Collected data
»»

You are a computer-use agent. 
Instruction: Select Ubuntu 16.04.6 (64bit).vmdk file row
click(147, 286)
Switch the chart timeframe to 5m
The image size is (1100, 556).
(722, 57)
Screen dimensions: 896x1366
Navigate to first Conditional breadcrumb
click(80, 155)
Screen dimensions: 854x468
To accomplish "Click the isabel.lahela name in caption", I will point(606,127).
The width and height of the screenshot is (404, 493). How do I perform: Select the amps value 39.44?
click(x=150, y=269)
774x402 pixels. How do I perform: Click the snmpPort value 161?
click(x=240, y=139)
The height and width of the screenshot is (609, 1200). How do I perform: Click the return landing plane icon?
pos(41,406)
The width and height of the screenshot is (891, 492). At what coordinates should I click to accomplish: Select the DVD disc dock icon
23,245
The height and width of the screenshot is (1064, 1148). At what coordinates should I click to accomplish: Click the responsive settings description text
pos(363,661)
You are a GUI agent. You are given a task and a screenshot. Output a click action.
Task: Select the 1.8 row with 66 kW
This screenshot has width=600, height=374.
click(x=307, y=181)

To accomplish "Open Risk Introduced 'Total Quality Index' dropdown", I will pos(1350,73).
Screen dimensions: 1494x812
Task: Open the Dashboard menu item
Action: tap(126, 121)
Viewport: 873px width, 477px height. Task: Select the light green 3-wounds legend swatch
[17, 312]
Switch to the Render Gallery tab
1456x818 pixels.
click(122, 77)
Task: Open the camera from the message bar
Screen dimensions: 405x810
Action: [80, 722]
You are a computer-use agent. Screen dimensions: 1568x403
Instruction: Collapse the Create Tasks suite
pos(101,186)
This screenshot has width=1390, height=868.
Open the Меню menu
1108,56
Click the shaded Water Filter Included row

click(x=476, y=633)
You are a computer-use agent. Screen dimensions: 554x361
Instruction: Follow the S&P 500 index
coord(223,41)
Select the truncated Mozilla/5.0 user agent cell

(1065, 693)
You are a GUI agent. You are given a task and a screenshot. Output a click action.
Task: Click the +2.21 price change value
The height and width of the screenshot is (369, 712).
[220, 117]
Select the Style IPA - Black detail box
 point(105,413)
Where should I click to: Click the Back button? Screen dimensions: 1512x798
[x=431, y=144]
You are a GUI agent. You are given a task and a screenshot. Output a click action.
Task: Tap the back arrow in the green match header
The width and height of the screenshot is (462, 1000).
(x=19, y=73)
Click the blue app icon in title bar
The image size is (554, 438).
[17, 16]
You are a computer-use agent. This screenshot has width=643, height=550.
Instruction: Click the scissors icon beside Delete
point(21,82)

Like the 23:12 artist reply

««

Directions
Return all of the data above exactly, leaving out no line.

Solution to this task
You are a computer-use agent. 
Instruction: Select Ubuntu 16.04.6 (64bit).vmdk file row
click(147, 286)
Switch the chart timeframe to 5m
The image size is (1100, 556).
(722, 57)
Screen dimensions: 896x1366
Navigate to first Conditional breadcrumb
click(80, 155)
Screen dimensions: 854x468
To accomplish "Click the isabel.lahela name in caption", I will point(606,127).
The width and height of the screenshot is (404, 493). How do I perform: Select the amps value 39.44?
click(x=150, y=269)
774x402 pixels. How do I perform: Click the snmpPort value 161?
click(x=240, y=139)
The height and width of the screenshot is (609, 1200). How do I perform: Click the return landing plane icon?
pos(41,406)
The width and height of the screenshot is (891, 492). At what coordinates should I click to accomplish: Select the DVD disc dock icon
23,245
The height and width of the screenshot is (1064, 1148). At what coordinates should I click to accomplish: Click the responsive settings description text
pos(363,661)
You are a GUI agent. You are given a task and a screenshot. Output a click action.
Task: Select the 1.8 row with 66 kW
This screenshot has width=600, height=374.
click(x=307, y=181)

To accomplish "Open Risk Introduced 'Total Quality Index' dropdown", I will pos(1350,73).
Screen dimensions: 1494x812
Task: Open the Dashboard menu item
Action: tap(126, 121)
Viewport: 873px width, 477px height. Task: Select the light green 3-wounds legend swatch
[17, 312]
Switch to the Render Gallery tab
1456x818 pixels.
click(122, 77)
Task: Open the camera from the message bar
Screen dimensions: 405x810
Action: [80, 722]
You are a computer-use agent. Screen dimensions: 1568x403
Instruction: Collapse the Create Tasks suite
pos(101,186)
This screenshot has width=1390, height=868.
Open the Меню menu
1108,56
Click the shaded Water Filter Included row

click(x=476, y=633)
You are a computer-use agent. Screen dimensions: 554x361
Instruction: Follow the S&P 500 index
coord(223,41)
Select the truncated Mozilla/5.0 user agent cell

(1065, 693)
You are a GUI agent. You are given a task and a screenshot. Output a click action.
Task: Click the +2.21 price change value
The height and width of the screenshot is (369, 712).
[220, 117]
Select the Style IPA - Black detail box
 point(105,413)
Where should I click to: Click the Back button? Screen dimensions: 1512x798
[x=431, y=144]
You are a GUI agent. You are given a task and a screenshot. Output a click action.
Task: Tap the back arrow in the green match header
The width and height of the screenshot is (462, 1000).
(x=19, y=73)
Click the blue app icon in title bar
The image size is (554, 438).
[17, 16]
You are a computer-use agent. This screenshot has width=643, height=550.
Instruction: Click the scissors icon beside Delete
point(21,82)

Like the 23:12 artist reply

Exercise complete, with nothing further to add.